La cérémonie battait son plein dans le Templo Mayor, les chants et les danses s’élevaient vers le ciel, lorsque l’impensable se produit : des Espagnols en armes pénétrèrent dans le temple et y perpétrèrent un massacre. Musiciens, prêtres, nobles, tous eurent les mains et le cou coupés, les entrailles déchirées. Moctezuma, exfiltré dès les premières effusions de sang, s’enferma dans ses appartements et sombra dans l’apathie.

Les Aztèques ne supportèrent pas le carnage et se rebellèrent contre les Castillans. À son retour précipité à Tenochtitlan, Cortés fut accueilli par des jets de pierres. Le conquistador somma Moctezuma d’appeler ses sujets au calme. Sur le balcon de son palais, encore sous le choc, le huey tlatoani, « le grand orateur » en langue nahuatl, ne sut pas, pour une fois, trouver les mots.

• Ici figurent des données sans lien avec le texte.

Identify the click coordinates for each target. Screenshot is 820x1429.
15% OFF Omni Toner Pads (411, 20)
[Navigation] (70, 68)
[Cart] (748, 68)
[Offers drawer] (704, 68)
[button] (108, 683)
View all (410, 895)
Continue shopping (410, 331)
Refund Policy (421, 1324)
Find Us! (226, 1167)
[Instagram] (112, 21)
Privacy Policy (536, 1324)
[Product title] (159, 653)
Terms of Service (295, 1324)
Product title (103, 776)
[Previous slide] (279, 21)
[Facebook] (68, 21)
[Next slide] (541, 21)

‑ Moctezuma, tu t’es livré aux Espagnols comme une femme, et tu nous as abandonnés à un destin de souffrance et de soumission ! fut la seule réponse à ses supplications d’apaisement.

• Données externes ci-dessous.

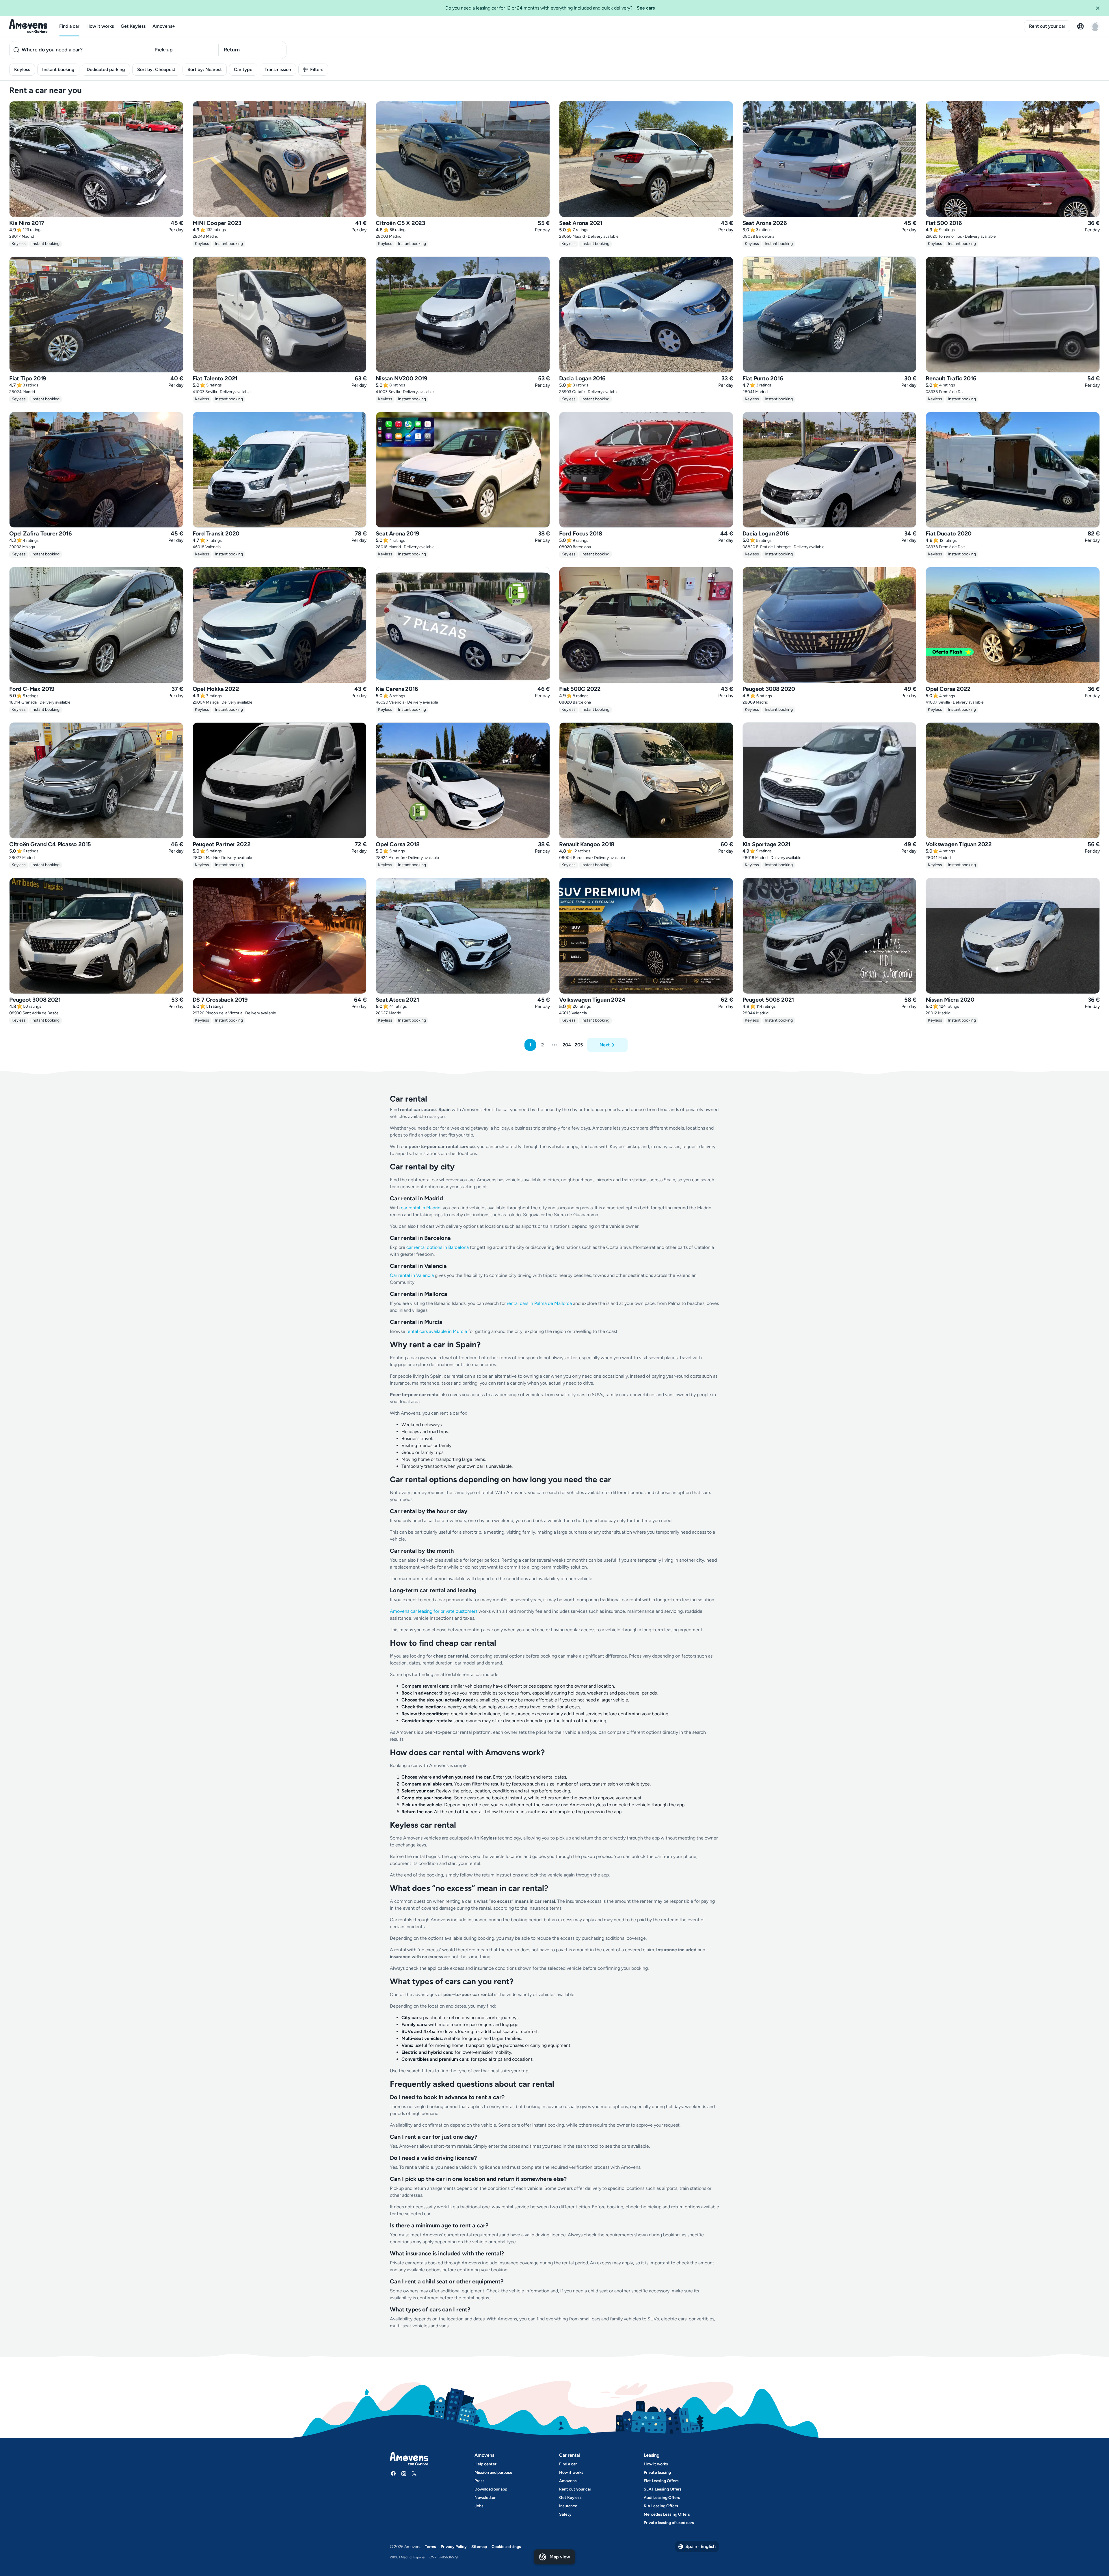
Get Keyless (133, 26)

La colère du peuple ne fit que gonfler.

De retour à l’intérieur, désormais otage inutile, Moctezuma fut étranglé par les Espagnols.
Ainsi mourut l’un des derniers empereurs de Tenochtitlan. Avec lui, disparaissait déjà la civilisation Aztèque, qui ne résista qu’une année supplémentaire aux envahisseurs. Bien qu’ils n’aient été que quelques centaines, les Castillans avaient gagné grâce à des armes inconnues des indigènes : la poudre, le mensonge, et le virus de la variole.